À l’occasion de la sortie de son premier long métrage, Les Invisibles, Thierry Jousse a répondu à nos questions avec enthousiasme et sincérité.
Les Invisibles est votre premier long métrage. Est-ce que le projet fut difficile à mettre en place ?
Ce n’est pas si long pour un premier long métrage, mais il a quand même fallu trois ou quatre ans avant de commencer le tournage. C’est dû à deux éléments : d’une part la question sonore du film n’était peut-être pas facilement lisible pour les gens qui devaient donner de l’argent, et d’autre part j’ai tendance à avoir un rapport un peu minimaliste au scénario, et cela me dessert parfois auprès de certaines personnes qui ont besoin de plus d’éléments au stade du scénario. Le projet n’était pas d’une complexité extrême du point de vue de la ligne narrative, mais en même temps certaines idées étaient difficiles à faire passer à l’écrit.
Qu’est-ce qui vous intéresse dans la représentation du son au cinéma ?
C’est une question qui m’a toujours intéressé au cinéma en tant que spectateur, et en tant que critique. Après il y a la dimension musicale. J’ai un rapport d’auditeur à la musique depuis très longtemps aussi, et j’ai tendance à dire que je fais des films avec des musiciens pour combler la frustration de ne pas l’avoir été moi-même.
Pourquoi avoir choisi la musique électronique ?
Je pense que c’est une musique qui appelle le cinéma d’une façon beaucoup plus directe que d’autres musiques comme le jazz, par exemple. Le travail plastique qui est fait autour de la matière sonore crée aussi des images sonores, ce qui se rattache au cinéma. Il y a des musiques qui sont très anti-images, mais d’autres au contraire appellent vraiment l’image très clairement. Ce qui m’intéressait, c’était d’arriver à un stade où on ne sache plus très bien parfois ce qui est de l’ordre du son diégétique du film, et de la musique additionnelle. Il y a des éléments qui participent du travail global sur le son du film plus que du travail de musique de film au sens traditionnel. L’avantage aussi pour les acteurs est qu’ils n’ont pas à faire l’apprentissage d’un doigté pour jouer d’un instrument. Ce qui compte, c’est surtout une question d’attitude, de posture, de rapport physique à l’instrument ou à l’ordinateur.

**MATÉRIEL FOURNI:**
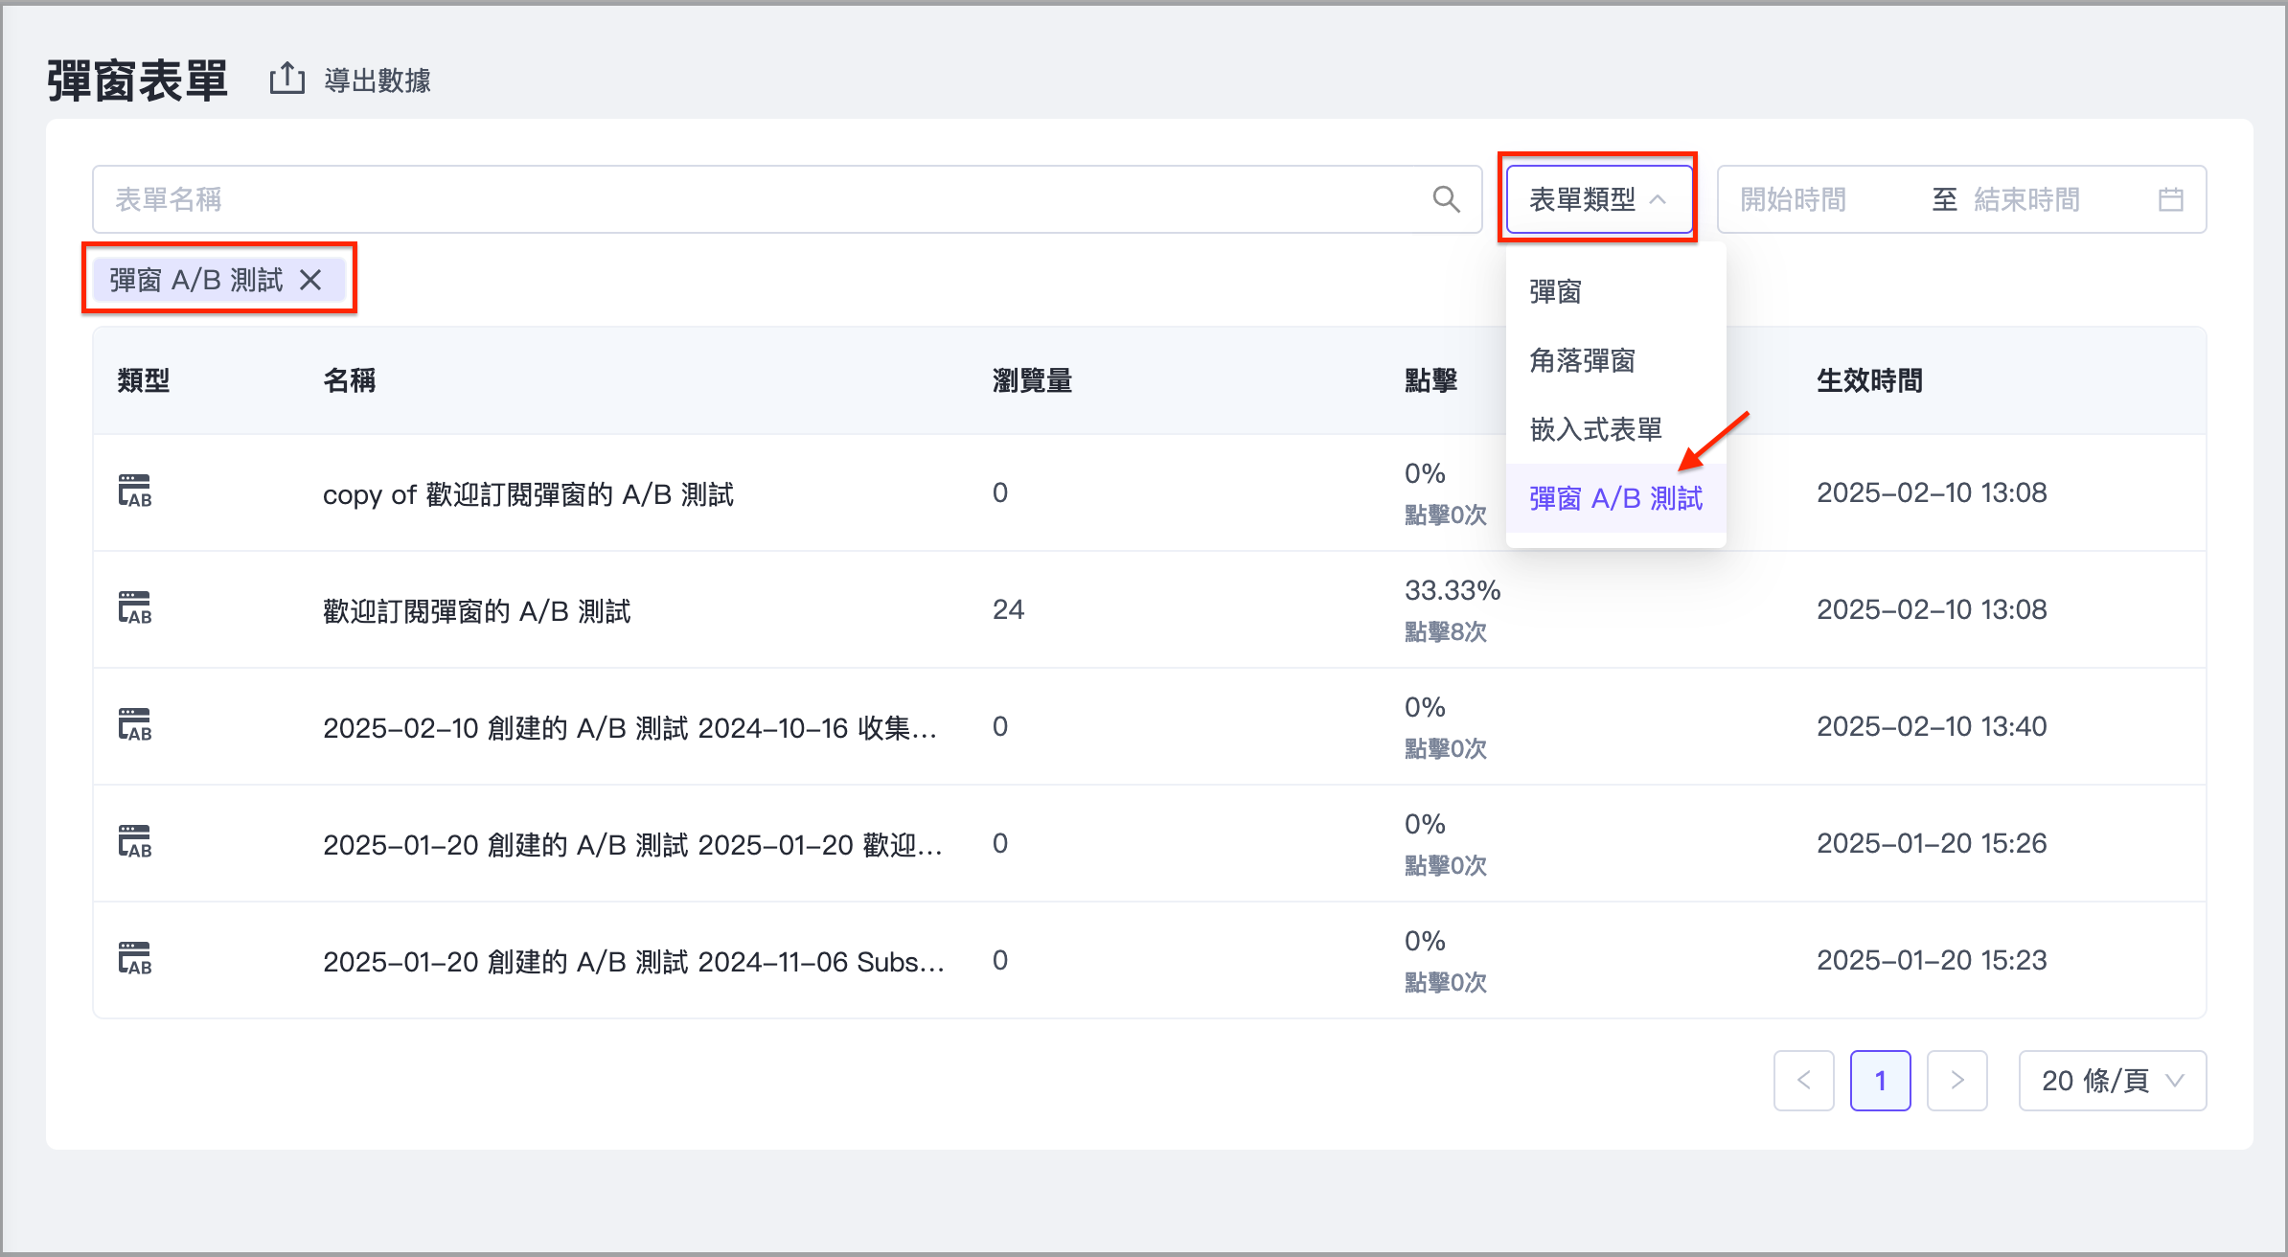Open the 20 條/頁 page size dropdown
This screenshot has width=2288, height=1257.
click(x=2112, y=1081)
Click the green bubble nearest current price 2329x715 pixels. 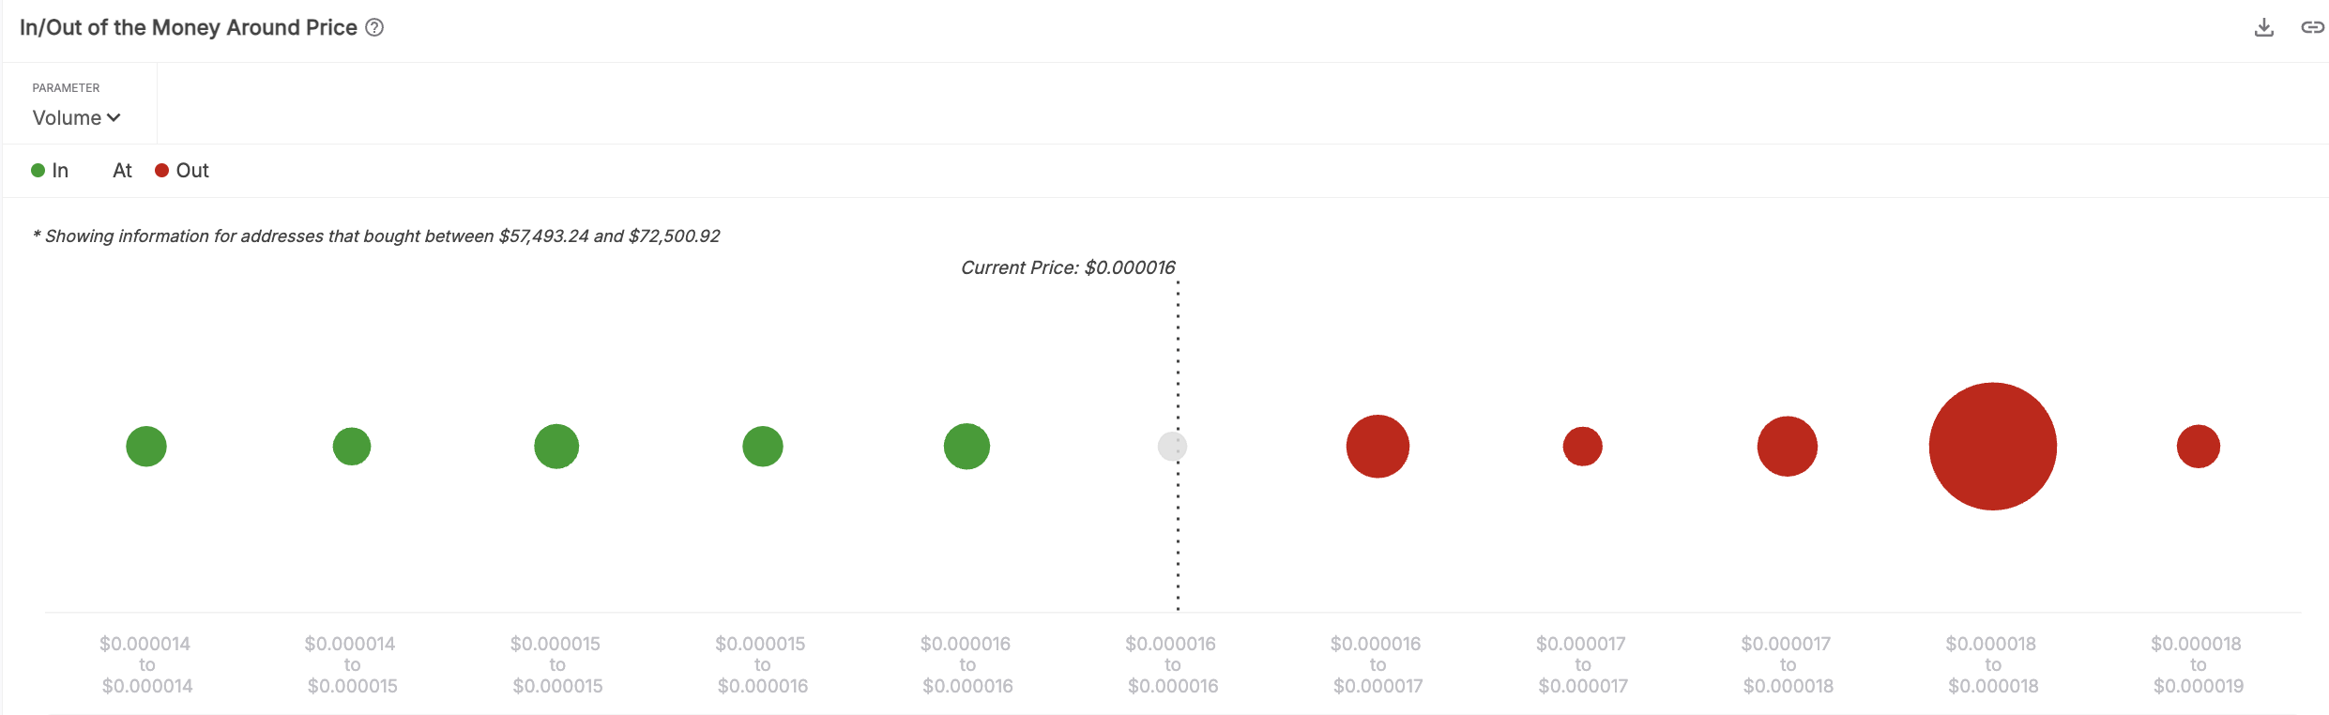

**TÂCHE DEMANDÉE:** Mettez à jour, s'il vous plaît, le passage de l'entretien compris entre "À l’occasion de" et "passer à l’écrit.", inclus, en remplaçant "scénario" par "script".

**LA RÉPONSE:**
À l’occasion de la sortie de son premier long métrage, Les Invisibles, Thierry Jousse a répondu à nos questions avec enthousiasme et sincérité.
Les Invisibles est votre premier long métrage. Est-ce que le projet fut difficile à mettre en place ?
Ce n’est pas si long pour un premier long métrage, mais il a quand même fallu trois ou quatre ans avant de commencer le tournage. C’est dû à deux éléments : d’une part la question sonore du film n’était peut-être pas facilement lisible pour les gens qui devaient donner de l’argent, et d’autre part j’ai tendance à avoir un rapport un peu minimaliste au script, et cela me dessert parfois auprès de certaines personnes qui ont besoin de plus d’éléments au stade du script. Le projet n’était pas d’une complexité extrême du point de vue de la ligne narrative, mais en même temps certaines idées étaient difficiles à faire passer à l’écrit.